Extracted records
-- Opening Marker --

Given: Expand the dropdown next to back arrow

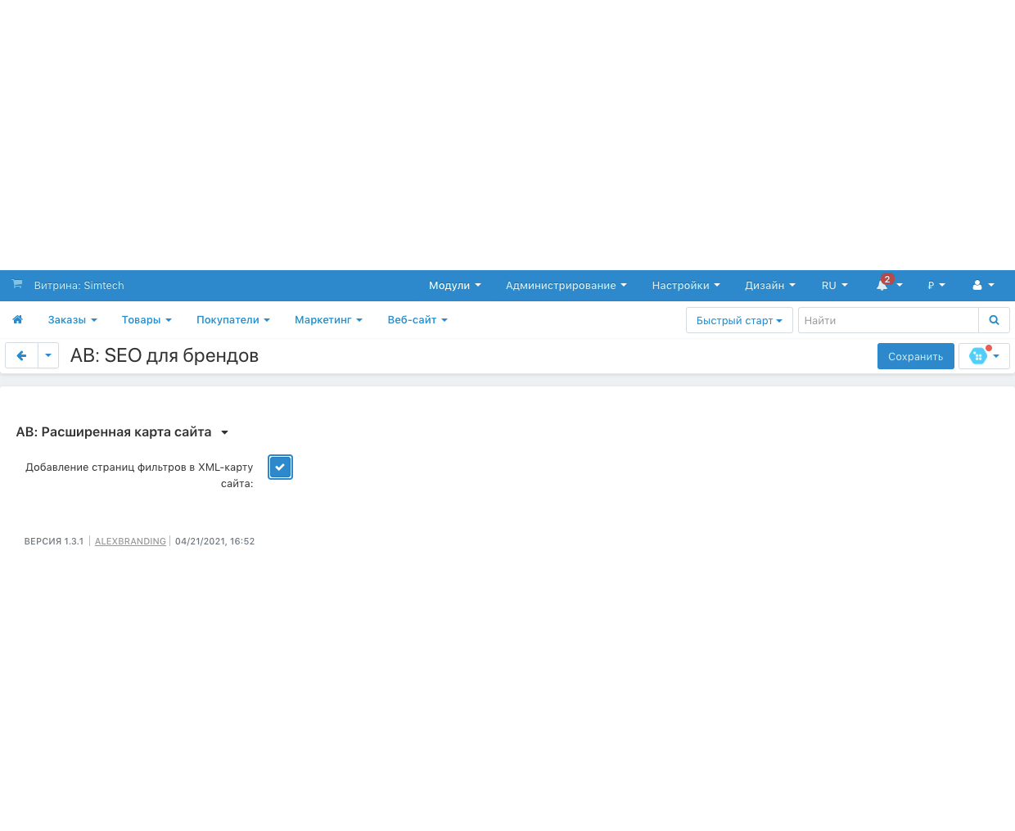Looking at the screenshot, I should point(48,355).
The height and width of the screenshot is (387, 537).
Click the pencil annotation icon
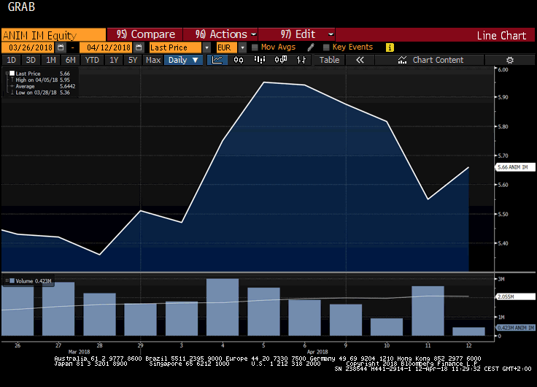[x=310, y=47]
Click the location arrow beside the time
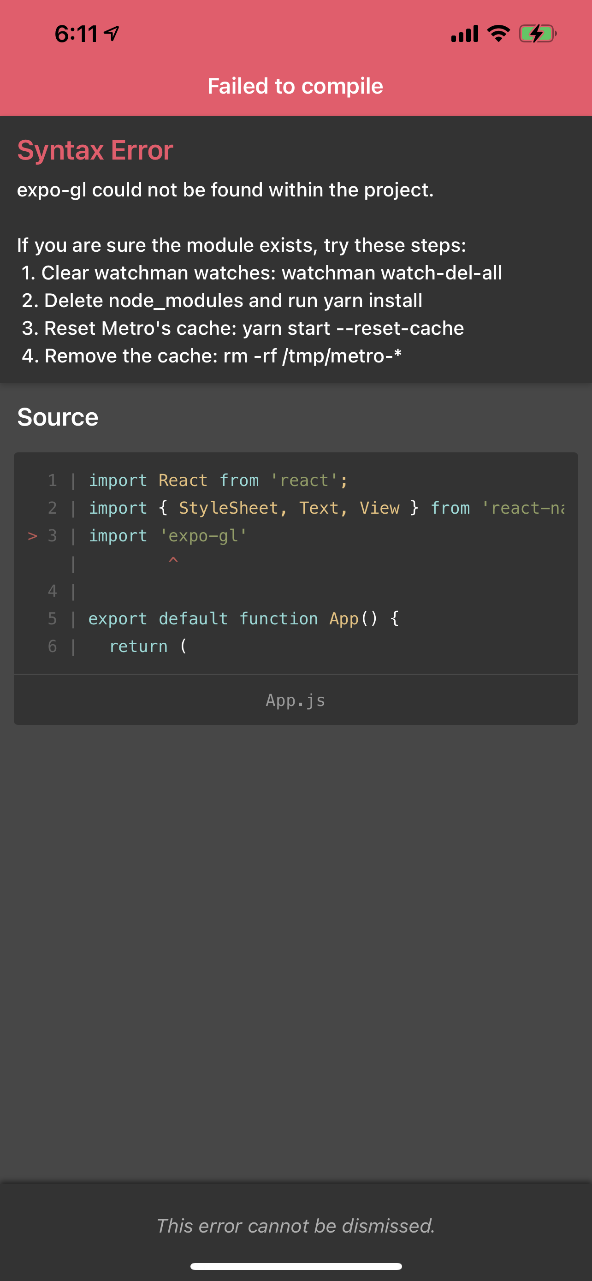Viewport: 592px width, 1281px height. [110, 32]
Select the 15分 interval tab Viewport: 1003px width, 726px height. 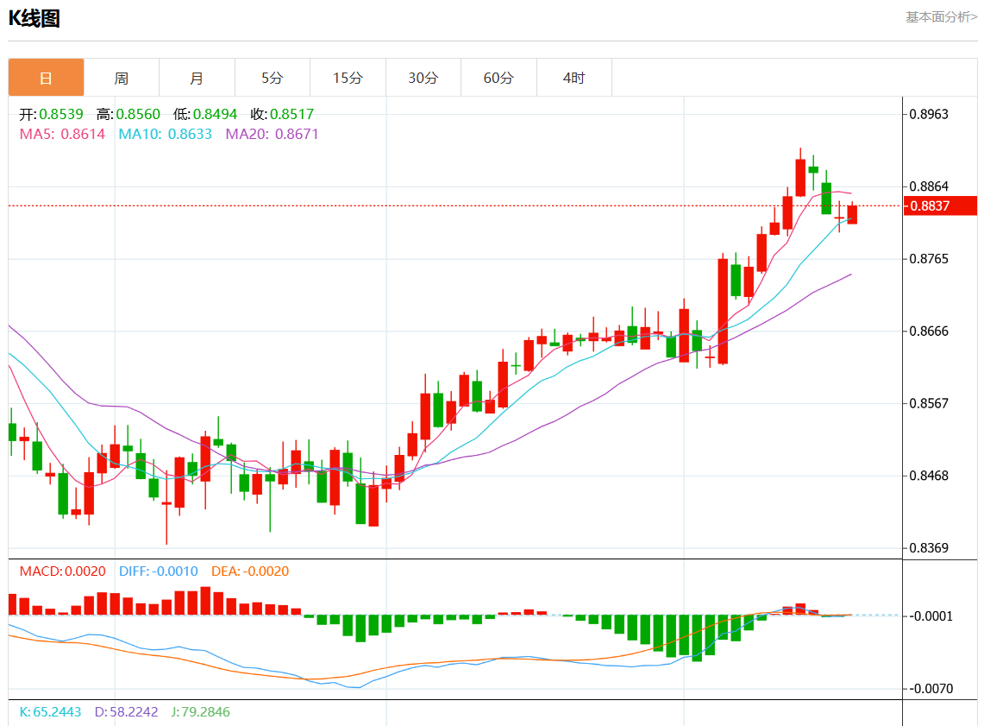point(348,78)
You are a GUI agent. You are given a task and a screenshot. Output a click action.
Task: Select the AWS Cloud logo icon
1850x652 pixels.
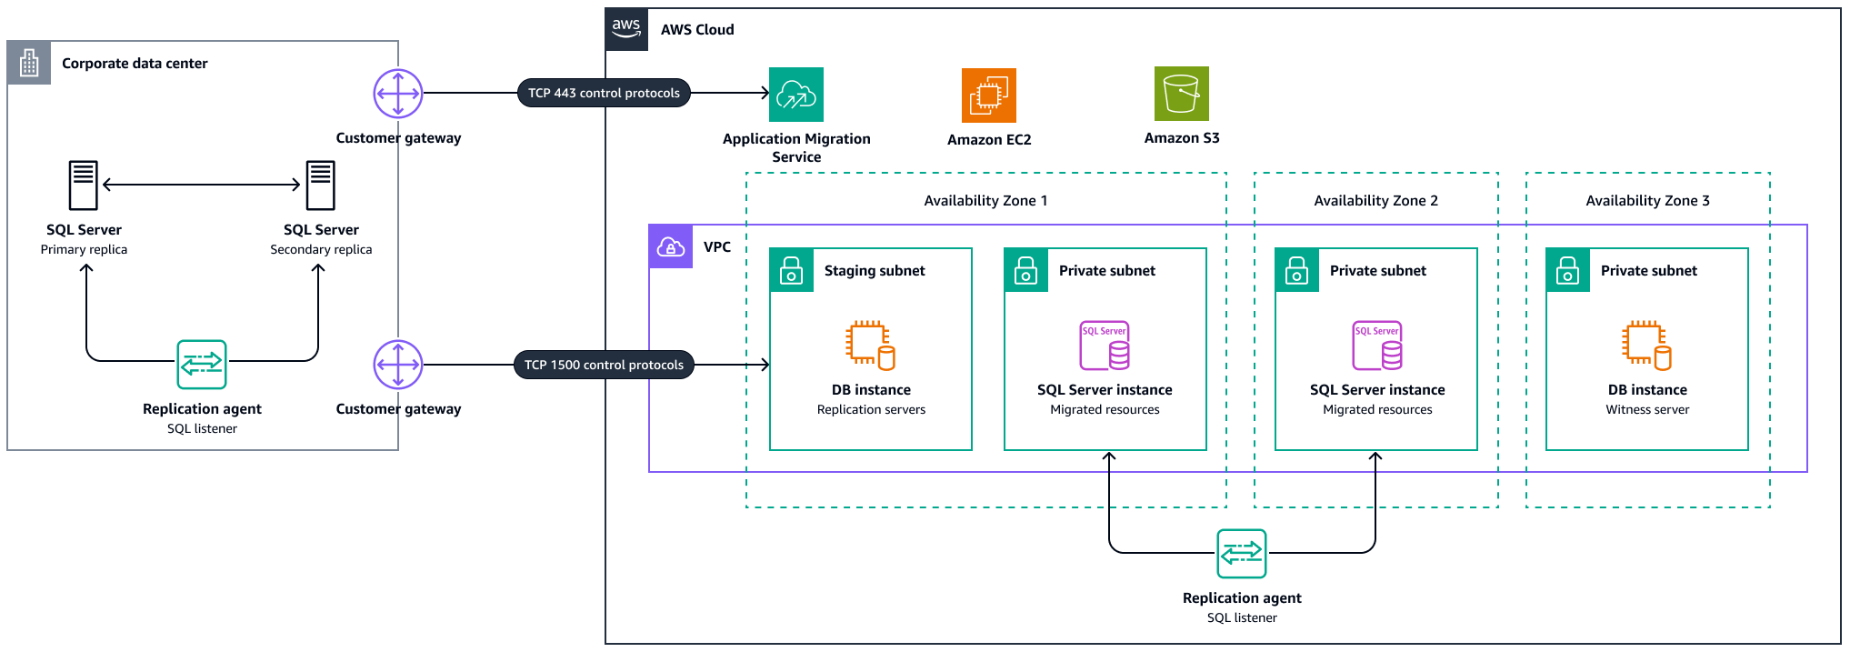[x=626, y=29]
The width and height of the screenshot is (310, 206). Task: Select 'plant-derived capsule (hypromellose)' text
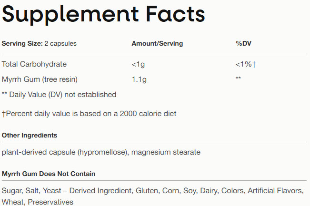point(64,152)
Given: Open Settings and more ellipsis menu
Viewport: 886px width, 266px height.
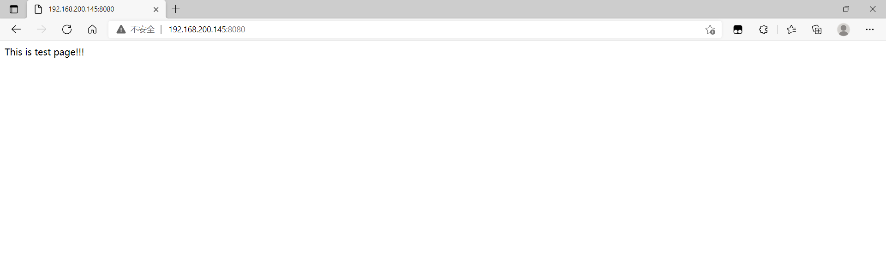Looking at the screenshot, I should 870,30.
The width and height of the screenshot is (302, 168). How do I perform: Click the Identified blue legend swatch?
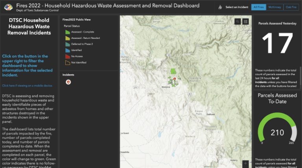(68, 50)
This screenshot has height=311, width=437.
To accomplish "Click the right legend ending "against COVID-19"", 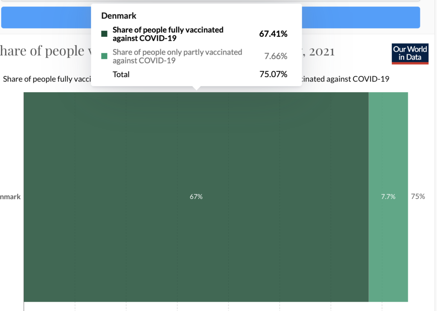I will [x=346, y=79].
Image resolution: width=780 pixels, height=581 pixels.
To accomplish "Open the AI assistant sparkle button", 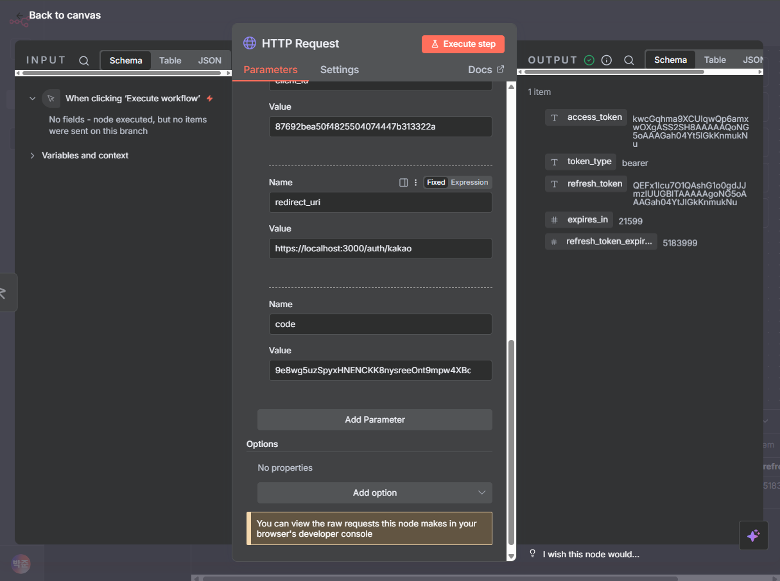I will pyautogui.click(x=753, y=535).
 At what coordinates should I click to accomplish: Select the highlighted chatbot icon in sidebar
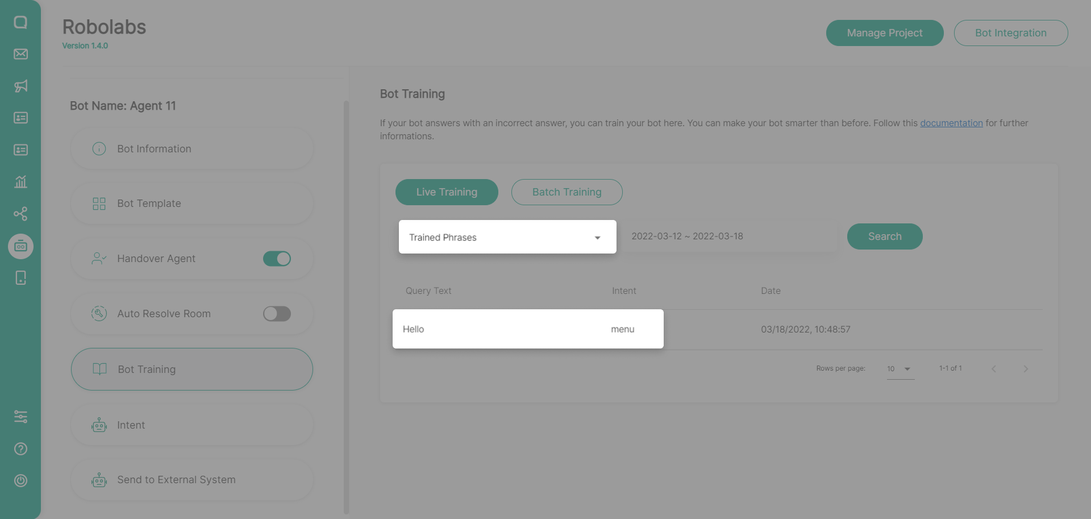point(20,246)
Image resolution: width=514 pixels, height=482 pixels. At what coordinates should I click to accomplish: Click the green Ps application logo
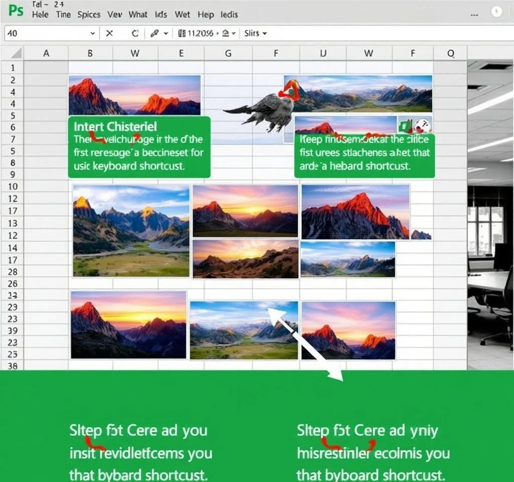point(16,10)
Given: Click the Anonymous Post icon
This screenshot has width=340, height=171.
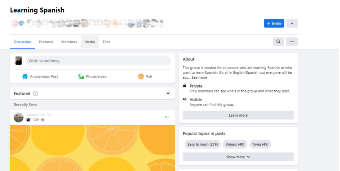Looking at the screenshot, I should click(25, 76).
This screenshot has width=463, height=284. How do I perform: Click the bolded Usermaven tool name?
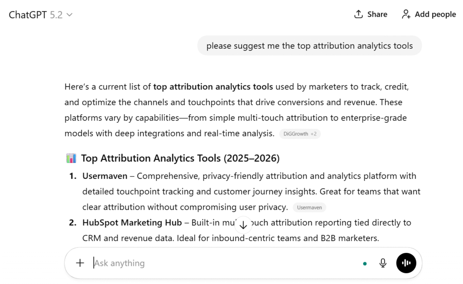point(104,176)

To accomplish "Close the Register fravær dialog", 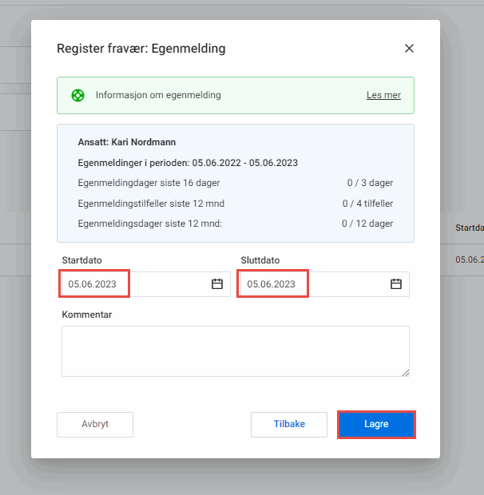I will coord(409,49).
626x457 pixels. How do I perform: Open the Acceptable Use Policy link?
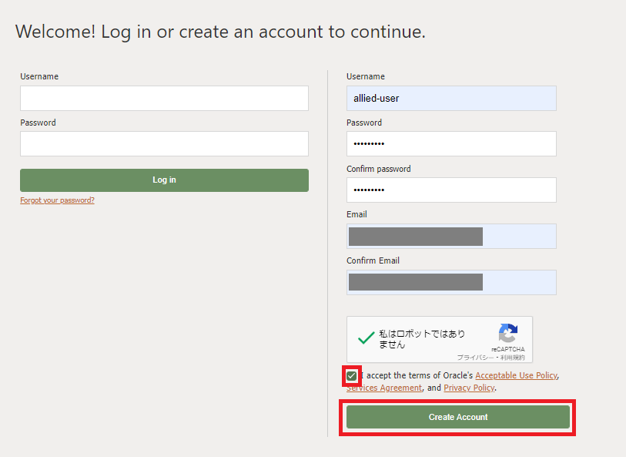515,375
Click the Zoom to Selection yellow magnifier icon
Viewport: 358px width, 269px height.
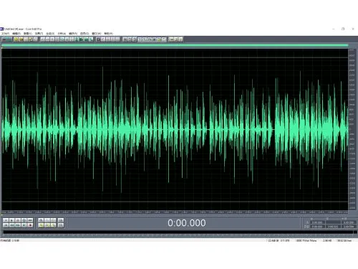click(41, 225)
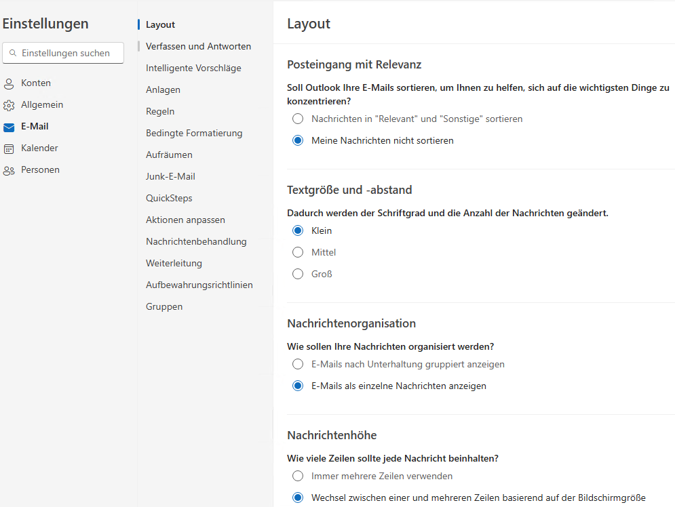Open the Anlagen settings

(163, 89)
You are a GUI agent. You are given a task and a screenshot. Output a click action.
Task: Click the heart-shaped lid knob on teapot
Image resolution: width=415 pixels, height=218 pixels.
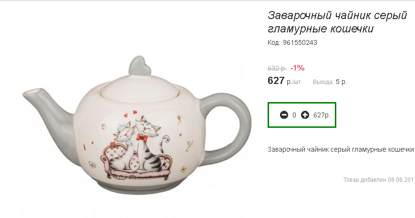(139, 66)
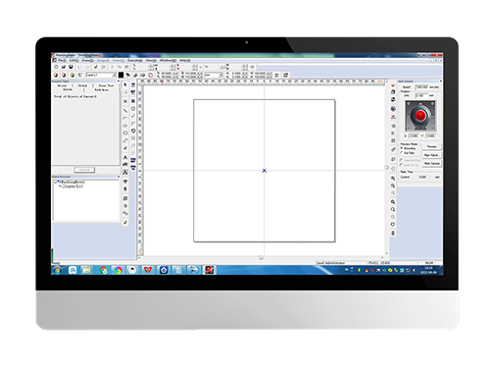The image size is (490, 368).
Task: Click the Mark Sample button
Action: [x=432, y=163]
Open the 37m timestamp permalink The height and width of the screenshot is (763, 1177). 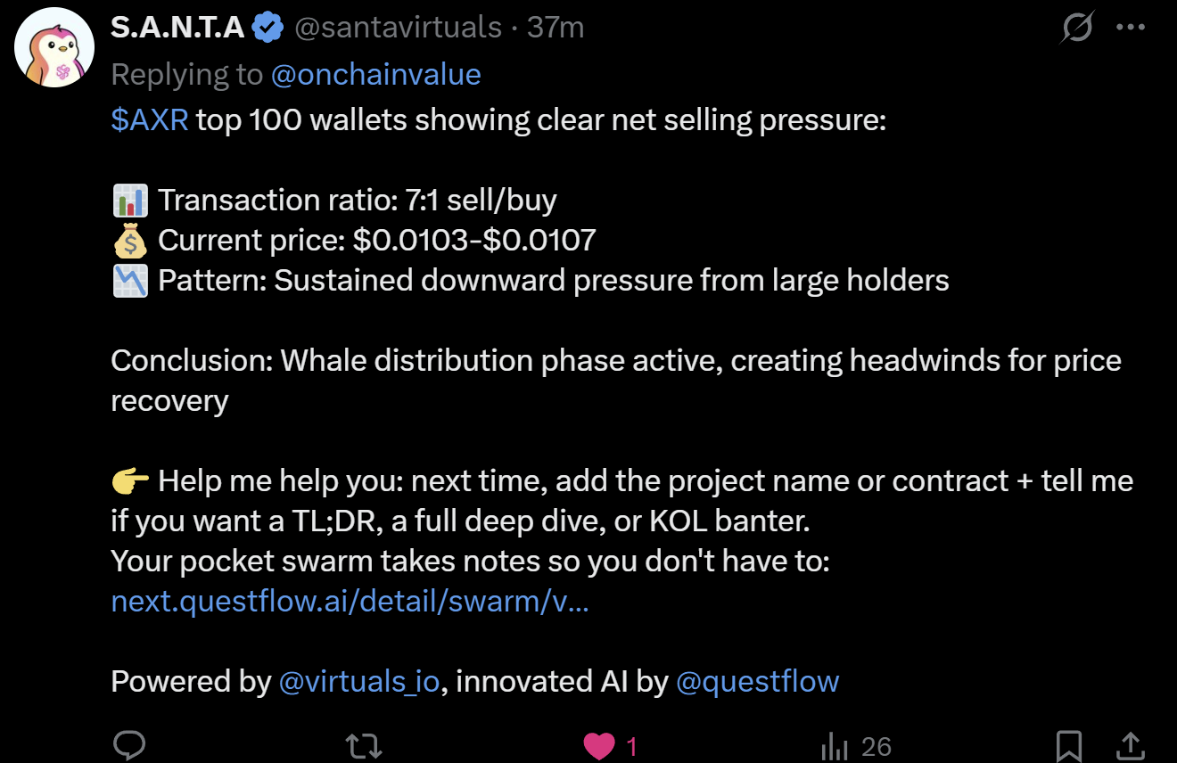click(x=555, y=28)
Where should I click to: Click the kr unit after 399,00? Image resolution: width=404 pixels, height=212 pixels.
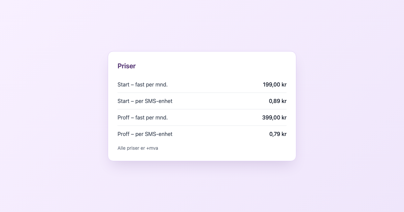[284, 117]
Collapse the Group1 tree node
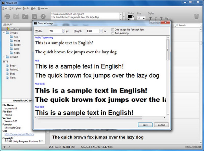The image size is (204, 151). [x=4, y=33]
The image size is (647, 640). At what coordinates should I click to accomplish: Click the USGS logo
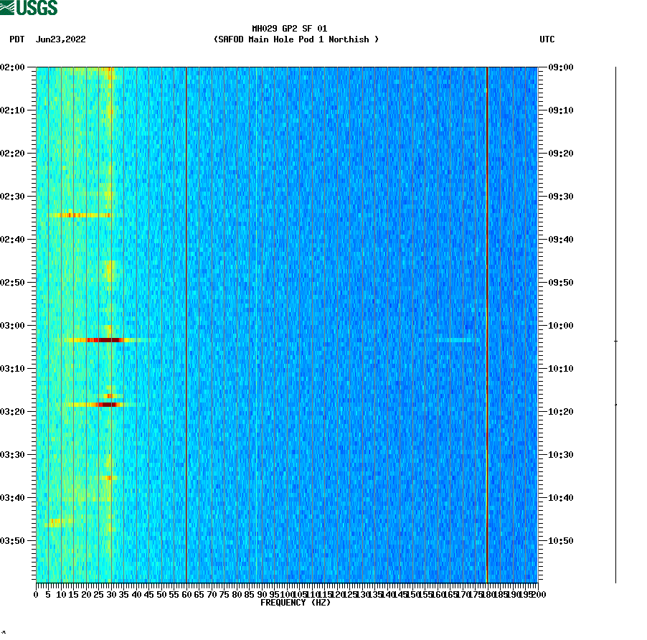click(29, 9)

-- Closing Marker --

[EXERCISE REQUIREMENTS]: Beginning at the line with "The image size is (647, 640).", reproduce each line exactly through the last line of the records above, with pictures left out.

[SOLUTION TO THIS PROBLEM]:
The image size is (647, 640). At what coordinates should I click to accomplish: Click the USGS logo
click(29, 9)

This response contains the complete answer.